Source records:

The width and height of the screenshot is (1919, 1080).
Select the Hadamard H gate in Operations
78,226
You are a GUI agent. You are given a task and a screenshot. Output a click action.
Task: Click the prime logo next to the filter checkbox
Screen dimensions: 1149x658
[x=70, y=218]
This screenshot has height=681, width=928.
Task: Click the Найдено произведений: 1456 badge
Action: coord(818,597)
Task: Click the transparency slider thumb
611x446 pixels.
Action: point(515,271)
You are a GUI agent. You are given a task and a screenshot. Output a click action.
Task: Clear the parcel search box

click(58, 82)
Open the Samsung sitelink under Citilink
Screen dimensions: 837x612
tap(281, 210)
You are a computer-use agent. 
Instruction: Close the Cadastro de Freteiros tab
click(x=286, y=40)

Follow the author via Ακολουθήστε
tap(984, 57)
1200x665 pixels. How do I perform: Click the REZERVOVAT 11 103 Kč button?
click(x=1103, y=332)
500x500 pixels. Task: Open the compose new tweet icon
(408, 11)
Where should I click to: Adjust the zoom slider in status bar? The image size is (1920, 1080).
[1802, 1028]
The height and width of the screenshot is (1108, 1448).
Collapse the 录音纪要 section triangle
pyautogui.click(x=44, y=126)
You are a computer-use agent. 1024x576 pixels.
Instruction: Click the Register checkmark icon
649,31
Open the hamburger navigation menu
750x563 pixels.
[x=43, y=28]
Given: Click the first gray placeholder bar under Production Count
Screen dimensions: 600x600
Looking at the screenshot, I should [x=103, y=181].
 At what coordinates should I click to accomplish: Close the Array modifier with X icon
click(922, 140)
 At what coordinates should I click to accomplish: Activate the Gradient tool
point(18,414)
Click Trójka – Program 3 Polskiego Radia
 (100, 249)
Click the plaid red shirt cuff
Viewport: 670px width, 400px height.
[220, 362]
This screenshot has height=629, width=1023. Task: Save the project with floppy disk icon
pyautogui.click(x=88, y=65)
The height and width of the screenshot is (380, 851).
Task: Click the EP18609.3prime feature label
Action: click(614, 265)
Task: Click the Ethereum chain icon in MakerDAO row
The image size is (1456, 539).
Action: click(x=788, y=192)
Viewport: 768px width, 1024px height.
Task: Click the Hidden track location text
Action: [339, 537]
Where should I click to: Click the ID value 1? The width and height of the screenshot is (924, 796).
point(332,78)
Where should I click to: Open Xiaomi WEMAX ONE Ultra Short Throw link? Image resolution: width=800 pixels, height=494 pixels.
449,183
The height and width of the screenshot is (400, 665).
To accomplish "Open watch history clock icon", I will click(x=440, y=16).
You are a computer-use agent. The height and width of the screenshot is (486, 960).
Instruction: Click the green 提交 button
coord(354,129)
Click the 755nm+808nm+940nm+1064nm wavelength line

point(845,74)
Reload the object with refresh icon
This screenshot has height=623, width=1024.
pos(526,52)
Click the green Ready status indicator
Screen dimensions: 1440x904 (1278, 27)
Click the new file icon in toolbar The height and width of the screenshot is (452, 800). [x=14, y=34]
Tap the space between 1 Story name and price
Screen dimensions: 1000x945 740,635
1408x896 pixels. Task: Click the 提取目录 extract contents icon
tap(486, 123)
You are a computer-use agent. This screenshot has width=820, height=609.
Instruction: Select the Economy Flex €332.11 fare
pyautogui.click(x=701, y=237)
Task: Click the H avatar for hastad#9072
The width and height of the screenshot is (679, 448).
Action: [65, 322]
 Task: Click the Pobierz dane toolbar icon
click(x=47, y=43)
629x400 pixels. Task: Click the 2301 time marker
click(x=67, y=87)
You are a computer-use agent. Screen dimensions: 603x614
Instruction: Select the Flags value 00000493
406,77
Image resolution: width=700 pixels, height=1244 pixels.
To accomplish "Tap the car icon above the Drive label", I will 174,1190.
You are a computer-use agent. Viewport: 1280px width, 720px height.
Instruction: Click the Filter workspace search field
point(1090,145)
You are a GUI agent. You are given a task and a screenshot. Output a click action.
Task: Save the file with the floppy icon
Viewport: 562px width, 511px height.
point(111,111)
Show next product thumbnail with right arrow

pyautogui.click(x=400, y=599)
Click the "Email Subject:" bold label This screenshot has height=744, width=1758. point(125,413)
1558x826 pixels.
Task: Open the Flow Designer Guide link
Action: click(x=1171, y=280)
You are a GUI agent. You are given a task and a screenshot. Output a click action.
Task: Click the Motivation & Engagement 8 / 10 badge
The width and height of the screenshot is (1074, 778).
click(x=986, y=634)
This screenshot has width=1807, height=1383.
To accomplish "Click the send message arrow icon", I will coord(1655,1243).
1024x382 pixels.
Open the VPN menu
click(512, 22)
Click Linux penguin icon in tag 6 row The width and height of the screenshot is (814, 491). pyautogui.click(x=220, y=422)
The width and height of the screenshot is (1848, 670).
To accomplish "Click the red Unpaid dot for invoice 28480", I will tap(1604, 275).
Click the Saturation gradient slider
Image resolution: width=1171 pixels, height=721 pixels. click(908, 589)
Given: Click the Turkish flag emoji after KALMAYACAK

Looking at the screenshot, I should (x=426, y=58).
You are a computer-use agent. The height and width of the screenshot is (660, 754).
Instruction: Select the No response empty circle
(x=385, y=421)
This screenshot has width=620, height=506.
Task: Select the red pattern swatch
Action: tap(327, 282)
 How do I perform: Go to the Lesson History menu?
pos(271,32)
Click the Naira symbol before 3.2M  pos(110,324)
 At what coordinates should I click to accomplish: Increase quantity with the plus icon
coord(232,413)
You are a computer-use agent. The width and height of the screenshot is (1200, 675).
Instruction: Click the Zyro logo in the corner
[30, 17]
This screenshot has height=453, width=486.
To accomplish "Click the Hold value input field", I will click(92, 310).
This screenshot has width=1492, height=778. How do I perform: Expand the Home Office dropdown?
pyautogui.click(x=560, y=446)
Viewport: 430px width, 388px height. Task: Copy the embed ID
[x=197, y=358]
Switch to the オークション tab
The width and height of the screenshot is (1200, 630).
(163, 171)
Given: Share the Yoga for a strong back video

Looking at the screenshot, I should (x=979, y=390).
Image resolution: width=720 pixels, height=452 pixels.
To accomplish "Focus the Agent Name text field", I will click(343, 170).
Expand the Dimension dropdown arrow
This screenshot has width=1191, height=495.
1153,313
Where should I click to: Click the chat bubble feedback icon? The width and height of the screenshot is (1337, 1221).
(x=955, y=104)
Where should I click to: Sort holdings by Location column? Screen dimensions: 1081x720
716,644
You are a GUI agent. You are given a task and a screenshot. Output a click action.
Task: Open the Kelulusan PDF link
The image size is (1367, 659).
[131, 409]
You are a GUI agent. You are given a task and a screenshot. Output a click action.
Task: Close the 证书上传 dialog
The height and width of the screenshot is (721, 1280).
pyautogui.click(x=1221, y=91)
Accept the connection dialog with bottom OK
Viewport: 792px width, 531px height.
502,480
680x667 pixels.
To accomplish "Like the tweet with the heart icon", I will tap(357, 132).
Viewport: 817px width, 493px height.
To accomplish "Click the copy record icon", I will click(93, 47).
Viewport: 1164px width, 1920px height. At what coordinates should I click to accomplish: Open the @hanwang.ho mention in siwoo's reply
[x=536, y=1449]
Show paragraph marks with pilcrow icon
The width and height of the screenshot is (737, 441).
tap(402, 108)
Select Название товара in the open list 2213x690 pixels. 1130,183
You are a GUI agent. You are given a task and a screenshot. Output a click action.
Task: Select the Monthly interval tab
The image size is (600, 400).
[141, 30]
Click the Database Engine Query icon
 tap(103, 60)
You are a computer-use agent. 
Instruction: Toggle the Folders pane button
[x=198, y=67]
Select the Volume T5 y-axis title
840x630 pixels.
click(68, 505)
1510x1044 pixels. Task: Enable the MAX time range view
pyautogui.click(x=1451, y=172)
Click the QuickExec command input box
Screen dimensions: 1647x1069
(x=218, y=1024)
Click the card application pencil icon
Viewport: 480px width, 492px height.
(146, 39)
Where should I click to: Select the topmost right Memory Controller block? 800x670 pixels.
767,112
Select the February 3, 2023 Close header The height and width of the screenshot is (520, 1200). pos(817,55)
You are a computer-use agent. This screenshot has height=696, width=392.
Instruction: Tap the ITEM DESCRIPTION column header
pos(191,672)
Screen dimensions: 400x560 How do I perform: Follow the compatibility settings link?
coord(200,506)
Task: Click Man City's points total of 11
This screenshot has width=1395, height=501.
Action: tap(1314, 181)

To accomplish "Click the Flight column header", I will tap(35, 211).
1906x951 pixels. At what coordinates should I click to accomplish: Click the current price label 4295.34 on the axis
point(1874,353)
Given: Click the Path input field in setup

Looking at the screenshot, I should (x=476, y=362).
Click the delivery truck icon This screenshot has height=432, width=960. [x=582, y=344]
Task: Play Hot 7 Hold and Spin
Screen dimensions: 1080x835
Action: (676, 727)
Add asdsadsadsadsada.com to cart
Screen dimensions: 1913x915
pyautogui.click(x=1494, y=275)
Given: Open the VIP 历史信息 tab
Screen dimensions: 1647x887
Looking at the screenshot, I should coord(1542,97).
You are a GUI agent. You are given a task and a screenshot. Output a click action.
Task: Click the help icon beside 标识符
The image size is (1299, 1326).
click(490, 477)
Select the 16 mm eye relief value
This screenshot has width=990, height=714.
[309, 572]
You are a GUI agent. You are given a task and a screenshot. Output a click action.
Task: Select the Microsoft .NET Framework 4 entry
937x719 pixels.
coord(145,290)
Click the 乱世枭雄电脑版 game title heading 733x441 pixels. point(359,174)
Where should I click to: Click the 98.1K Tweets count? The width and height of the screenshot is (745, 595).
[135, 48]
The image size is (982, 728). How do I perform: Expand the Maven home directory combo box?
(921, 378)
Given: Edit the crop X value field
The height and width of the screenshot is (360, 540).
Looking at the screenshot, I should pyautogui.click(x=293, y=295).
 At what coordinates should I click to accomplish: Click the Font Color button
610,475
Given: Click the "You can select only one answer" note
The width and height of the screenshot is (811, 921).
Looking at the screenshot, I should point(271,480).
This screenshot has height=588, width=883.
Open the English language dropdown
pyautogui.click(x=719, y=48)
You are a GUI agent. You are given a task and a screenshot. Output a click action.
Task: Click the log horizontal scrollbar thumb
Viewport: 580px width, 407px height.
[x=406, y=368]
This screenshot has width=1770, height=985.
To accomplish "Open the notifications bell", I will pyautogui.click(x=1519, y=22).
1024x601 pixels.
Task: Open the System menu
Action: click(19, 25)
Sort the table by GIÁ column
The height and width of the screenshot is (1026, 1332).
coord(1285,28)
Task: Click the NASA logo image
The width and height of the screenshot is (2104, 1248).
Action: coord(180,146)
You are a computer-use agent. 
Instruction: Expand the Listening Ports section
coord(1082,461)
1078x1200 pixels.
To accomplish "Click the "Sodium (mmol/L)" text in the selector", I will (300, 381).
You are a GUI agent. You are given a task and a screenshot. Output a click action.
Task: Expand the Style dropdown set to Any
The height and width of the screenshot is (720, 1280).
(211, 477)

Task description: Referring to the material above, set down exactly the lines between the line with "The width and height of the screenshot is (2104, 1248)." and the line with "1078x1200 pixels.", inclusive, and no other lines.

Answer space:
The width and height of the screenshot is (2104, 1248).
Action: coord(180,146)
You are a computer-use agent. 
Instruction: Expand the Listening Ports section
coord(1082,461)
1078x1200 pixels.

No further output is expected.